El mercado no penaliza los comportamientos irresponsables.

Toda esta concepción de la RSE descansa en una hipótesis muy razonable en la teoría, pero que en la realidad no siempre se cumple: que el mercado valorará positivamente los comportamientos responsables de las empresas. Es decir, que los diferentes grupos de interés reaccionarán positivamente ante la empresa responsable, desarrollando frente a ella actuaciones que, a su vez, la aportarán un mayor valor.

Lamentablemente, no siempre se verifica este círculo virtuoso. Más aún, hay segmentos muy relevantes del mercado que sistemáticamente lo dificultan: muy especialmente, los mercados financieros, cada día con mayor capacidad para condicionar decisivamente las decisiones empresariales (sobre todo, de las grandes empresas cotizadas) y casi siempre fuertemente cortoplacistas. Mercados, por eso, que incentivan las decisiones empresariales también cortoplacistas y que, en consecuencia, penalizan las decisiones basadas en criterios de largo plazo y de sostenibilidad y responsabilidad social.

Lo que viene a recordar algo que frecuentemente se olvida: que el margen de actuación del que dispone la empresa (incluso la muy grande) está poderosamente limitado por el marco en el que actúa. De forma que la habitual irresponsabilidad social de las grandes empresas no sólo es achacable a ellas ni es sólo fruto de sus maquiavélicas intenciones, sino así mismo producto del sistema en el que actúan. Lo que apunta a la existencia de un componente sistémico en esa irresponsabilidad: resultado de una lógica general que la fomenta (e incluso la exige).

Incapacidad para influir en las instancias de poder determinantes

Todo lo anterior permite intuir el último tipo de límites de la RSE convencional: su incapacidad para actuar sobre todas las instancias significativas que impulsan la irresponsabilidad social empresarial.

En primer lugar, por lo que acaba de apuntarse: porque en no escasa medida es el propio sistema económico el que fomenta la irresponsabilidad empresarial. Proceso agudizado a lo largo de las últimas décadas, paradójicamente en el período de aparente expansión de la RSE, que ha coincidido con el período de apoteosis del modelo económico neoliberal: un modelo que -frente a lo que pregona la RSE en la teoría- ha inducido en la realidad (y con toda crudeza) a criterios y comportamientos empresariales abiertamente contrapuestos con aquélla (cortoplacismo; hegemonía y condicionamiento creciente de los mercados financieros y financiarización de la actividad empresarial; persecución del máximo valor para los accionistas y reforzamiento de la posición dominante de éstos en el gobierno empresarial; intensificación de los fenómenos de externalización, subcontratación y deslocalización; deterioro rampante de las condiciones y los derechos laborales; espeluznante intensificación de las desigualdades en el seno de la empresa…). Con lo que no debería extrañar que en estos años de la pretendida edad de oro de la RSE se hayan agravado como nunca antes en la historia del capitalismo moderno las malas prácticas de todo tipo, las externalidades negativas y, en definitiva, la irresponsabilidad social de las grandes corporaciones. En no pocos casos, para más inri, en las mismas empresas que, al mismo tiempo, blandían inocentemente el virginal estandarte de la RSE.

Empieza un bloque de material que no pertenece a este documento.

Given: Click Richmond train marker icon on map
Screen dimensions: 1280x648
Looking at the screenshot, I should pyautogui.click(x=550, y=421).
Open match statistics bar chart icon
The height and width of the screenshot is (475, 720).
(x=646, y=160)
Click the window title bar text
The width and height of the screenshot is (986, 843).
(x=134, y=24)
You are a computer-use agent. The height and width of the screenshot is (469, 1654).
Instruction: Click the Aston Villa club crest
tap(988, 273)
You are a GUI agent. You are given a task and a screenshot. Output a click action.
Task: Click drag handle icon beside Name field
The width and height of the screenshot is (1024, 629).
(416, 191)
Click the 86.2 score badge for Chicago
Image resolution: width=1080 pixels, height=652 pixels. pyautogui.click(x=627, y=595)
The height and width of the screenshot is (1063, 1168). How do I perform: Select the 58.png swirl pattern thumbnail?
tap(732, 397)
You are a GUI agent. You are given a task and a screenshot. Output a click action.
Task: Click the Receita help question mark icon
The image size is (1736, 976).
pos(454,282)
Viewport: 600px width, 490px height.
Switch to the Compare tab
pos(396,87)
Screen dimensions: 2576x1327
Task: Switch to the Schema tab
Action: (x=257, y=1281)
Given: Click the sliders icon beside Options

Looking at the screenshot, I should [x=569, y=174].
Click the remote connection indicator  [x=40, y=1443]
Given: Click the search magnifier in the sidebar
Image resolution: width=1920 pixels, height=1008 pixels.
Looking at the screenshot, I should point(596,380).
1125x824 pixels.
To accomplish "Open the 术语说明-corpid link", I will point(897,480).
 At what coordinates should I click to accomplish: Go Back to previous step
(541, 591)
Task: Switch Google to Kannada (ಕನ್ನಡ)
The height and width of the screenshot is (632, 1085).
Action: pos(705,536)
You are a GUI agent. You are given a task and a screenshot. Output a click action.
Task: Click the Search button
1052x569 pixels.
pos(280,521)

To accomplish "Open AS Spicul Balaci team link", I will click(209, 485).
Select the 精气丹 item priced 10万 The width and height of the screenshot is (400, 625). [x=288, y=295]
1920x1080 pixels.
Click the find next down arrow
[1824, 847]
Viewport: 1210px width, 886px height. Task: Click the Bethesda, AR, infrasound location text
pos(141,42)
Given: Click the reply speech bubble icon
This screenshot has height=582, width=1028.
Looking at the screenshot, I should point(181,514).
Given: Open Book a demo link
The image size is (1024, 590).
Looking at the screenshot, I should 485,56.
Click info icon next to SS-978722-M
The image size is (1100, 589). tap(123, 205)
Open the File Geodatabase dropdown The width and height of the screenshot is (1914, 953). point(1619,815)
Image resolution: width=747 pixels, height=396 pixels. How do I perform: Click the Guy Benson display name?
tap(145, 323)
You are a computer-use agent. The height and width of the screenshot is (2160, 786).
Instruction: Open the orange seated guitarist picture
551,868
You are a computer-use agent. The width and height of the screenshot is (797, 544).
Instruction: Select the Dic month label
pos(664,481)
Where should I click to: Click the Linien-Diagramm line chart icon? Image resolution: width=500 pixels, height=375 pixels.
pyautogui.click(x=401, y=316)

En segundo lugar, porque las malas prácticas de las grandes empresas derivan fundamentalmente de su propia potencia: de su desequilibrado poder de mercado y de su capacidad de condicionamiento en todos los niveles de la vida. Algo frente a lo que la concepción dominante de la RSE es manifiestamente impotente.

Son fenómenos, ambos, frente a los que la RSE convencional no dispone de arsenal ni permite actuaciones mínimamente significativas. De poco servirá si no se dispone de la voluntad y de la capacidad para revertir o mitigar la penalización sistmémica de los criterios responsables por el mercado y para frenar y controlar el poder corporativo.

Lo dicho: revitalizar la RSE requiere dotarse de una perspectiva inevitablemente política, que afecta al conjunto del sistema económico. Casi nada.